For the study, 72 total participants, including 34 controls and 38 TBI patients, completed an initial evaluation in Afghanistan (within one week after the head trauma for the injured), and a follow-up exam six months to a year later in Saint Louis. The participants' ages ranged from 19 to 44. While the two groups were very similar, their exact demographic characteristics were not identical.
To evaluate each participant’s mental health, the investigators used the military's post-traumatic stress disorder questionnaire. Symptoms in this survey included experiencing repeated, disturbing memories or dreams; feelings of emotional numbness; difficulty concentrating; feelings of anger; and feelings of hyper-alertness. In the first assessment done within a week following an injury, the TBI group showed more severe symptoms and performed worse than the controls. No surprise there.
But what did the researchers observe during the evaluations performed six months to a year later? Nearly two-thirds (63 percent) of patients in the brain injury group were classified as "moderately disabled," compared with just one in five from the control group. This moderate category includes people unable to work as well as they did prior to becoming injured; people unable to continue previous social and leisure activities; and people whose mental health problems disrupt their relationships.

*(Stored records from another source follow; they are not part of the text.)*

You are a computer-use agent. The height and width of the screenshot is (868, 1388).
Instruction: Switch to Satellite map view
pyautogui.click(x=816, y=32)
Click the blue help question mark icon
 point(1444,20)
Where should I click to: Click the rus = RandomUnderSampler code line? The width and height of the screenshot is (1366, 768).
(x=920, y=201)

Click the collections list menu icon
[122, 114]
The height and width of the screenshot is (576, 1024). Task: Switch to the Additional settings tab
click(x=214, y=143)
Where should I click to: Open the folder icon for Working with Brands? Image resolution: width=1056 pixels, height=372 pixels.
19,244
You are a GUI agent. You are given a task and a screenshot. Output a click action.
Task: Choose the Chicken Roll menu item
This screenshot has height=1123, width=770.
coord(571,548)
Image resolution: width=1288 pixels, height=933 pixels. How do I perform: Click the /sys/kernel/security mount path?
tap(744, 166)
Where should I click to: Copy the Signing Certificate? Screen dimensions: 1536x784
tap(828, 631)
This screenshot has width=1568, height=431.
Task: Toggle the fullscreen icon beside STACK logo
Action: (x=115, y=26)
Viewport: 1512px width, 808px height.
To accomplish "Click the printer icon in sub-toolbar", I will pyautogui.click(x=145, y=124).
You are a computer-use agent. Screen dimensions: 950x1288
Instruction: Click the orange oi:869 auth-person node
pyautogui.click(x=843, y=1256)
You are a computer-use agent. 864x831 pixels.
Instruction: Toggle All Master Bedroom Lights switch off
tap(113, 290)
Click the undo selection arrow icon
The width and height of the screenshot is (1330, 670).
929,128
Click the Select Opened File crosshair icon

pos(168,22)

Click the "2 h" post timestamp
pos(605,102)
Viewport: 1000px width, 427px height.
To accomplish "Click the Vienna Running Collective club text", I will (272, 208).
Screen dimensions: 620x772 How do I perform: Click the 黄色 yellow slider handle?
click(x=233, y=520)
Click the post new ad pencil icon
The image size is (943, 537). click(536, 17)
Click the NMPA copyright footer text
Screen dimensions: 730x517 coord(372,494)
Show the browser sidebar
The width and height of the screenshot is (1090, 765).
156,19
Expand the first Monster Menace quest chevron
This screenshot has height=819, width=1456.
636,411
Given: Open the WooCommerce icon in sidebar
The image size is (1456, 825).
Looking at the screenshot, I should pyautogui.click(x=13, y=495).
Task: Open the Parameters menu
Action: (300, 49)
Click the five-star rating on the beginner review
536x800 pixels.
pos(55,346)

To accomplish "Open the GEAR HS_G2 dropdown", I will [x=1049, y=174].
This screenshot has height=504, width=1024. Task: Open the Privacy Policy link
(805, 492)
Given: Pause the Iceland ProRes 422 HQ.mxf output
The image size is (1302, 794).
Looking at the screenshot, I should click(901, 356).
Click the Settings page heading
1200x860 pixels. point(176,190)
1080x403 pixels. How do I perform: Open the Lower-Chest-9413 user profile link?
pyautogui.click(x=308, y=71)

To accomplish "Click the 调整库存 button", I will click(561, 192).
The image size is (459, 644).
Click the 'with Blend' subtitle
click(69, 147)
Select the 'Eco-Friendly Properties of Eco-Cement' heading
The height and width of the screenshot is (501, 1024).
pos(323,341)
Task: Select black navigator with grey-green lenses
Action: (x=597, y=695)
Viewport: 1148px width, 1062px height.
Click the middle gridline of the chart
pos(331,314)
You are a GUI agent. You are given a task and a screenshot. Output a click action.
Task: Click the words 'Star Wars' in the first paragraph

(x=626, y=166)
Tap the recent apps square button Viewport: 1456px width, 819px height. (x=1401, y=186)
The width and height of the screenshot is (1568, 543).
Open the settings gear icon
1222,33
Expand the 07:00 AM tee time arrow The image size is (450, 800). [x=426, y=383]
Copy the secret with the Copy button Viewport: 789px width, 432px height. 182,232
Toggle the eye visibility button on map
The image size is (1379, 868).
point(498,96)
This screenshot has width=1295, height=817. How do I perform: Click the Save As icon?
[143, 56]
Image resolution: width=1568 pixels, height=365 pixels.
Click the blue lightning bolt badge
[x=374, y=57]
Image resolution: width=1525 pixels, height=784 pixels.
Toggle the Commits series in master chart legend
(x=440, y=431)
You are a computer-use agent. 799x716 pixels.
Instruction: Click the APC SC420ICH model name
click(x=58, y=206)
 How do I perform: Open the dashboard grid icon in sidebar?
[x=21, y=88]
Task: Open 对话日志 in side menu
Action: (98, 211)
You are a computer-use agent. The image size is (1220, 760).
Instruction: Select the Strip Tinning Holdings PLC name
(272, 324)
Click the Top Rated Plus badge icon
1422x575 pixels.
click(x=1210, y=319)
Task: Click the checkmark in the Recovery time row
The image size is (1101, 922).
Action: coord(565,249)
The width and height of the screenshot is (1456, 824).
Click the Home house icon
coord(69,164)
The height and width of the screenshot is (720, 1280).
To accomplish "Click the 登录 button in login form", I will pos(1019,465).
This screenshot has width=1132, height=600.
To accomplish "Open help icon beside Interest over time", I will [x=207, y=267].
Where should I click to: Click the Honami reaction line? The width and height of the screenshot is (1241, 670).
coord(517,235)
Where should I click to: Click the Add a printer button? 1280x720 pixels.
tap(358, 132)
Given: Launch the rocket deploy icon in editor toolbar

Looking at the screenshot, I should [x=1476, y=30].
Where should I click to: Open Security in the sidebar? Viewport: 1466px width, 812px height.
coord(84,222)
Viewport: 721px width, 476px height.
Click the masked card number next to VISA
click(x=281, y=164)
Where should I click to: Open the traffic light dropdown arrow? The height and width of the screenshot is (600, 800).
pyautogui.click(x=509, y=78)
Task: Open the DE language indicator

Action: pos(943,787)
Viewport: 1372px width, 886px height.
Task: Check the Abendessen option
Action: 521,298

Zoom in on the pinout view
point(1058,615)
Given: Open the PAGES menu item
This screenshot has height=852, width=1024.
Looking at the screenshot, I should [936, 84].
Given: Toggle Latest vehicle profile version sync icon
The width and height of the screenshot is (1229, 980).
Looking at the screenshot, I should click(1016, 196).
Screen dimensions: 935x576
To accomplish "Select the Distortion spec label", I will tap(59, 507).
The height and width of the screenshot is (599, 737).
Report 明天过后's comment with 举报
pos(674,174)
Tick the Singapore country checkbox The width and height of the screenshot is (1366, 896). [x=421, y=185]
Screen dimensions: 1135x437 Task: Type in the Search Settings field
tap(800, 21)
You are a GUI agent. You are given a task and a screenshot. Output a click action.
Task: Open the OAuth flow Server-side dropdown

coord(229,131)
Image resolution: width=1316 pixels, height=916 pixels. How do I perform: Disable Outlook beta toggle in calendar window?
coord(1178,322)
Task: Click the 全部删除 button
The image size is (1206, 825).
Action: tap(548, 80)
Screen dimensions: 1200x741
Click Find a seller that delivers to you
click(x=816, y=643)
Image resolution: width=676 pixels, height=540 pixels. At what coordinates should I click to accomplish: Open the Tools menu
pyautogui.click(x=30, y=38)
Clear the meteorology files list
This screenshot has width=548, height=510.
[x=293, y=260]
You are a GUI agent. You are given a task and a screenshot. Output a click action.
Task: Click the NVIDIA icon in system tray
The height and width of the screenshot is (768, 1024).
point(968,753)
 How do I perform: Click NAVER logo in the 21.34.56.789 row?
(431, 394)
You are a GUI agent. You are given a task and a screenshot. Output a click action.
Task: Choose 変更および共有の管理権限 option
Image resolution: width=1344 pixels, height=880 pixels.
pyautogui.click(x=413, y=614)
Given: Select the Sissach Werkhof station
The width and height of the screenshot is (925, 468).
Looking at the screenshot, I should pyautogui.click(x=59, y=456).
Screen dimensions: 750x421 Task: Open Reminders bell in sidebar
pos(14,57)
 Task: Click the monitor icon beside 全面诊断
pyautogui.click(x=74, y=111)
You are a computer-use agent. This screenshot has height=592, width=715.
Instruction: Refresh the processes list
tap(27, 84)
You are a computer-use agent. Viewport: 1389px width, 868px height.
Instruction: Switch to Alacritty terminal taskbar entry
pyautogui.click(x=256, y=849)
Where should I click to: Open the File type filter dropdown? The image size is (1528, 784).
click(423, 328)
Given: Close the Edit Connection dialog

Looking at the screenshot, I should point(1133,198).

However, it was low scores on the psychological test, not the cognitive test, that predicted which soldiers most likely would suffer a longer disability.
"Most previous studies have hypothesized that things such as duration of loss of consciousness, duration of post-traumatic amnesia and how well patients could perform tasks of thinking, memory, attention, balance and coordination would be the predictors of later disability," Dr. David L. Brody, associate professor of neurology at Washington University, stated in a press release. "We looked at these factors. And they were not strongly correlated with how well patients did long term."
The good news? Among the brain injury group, 37 percent were considered to have a good recovery.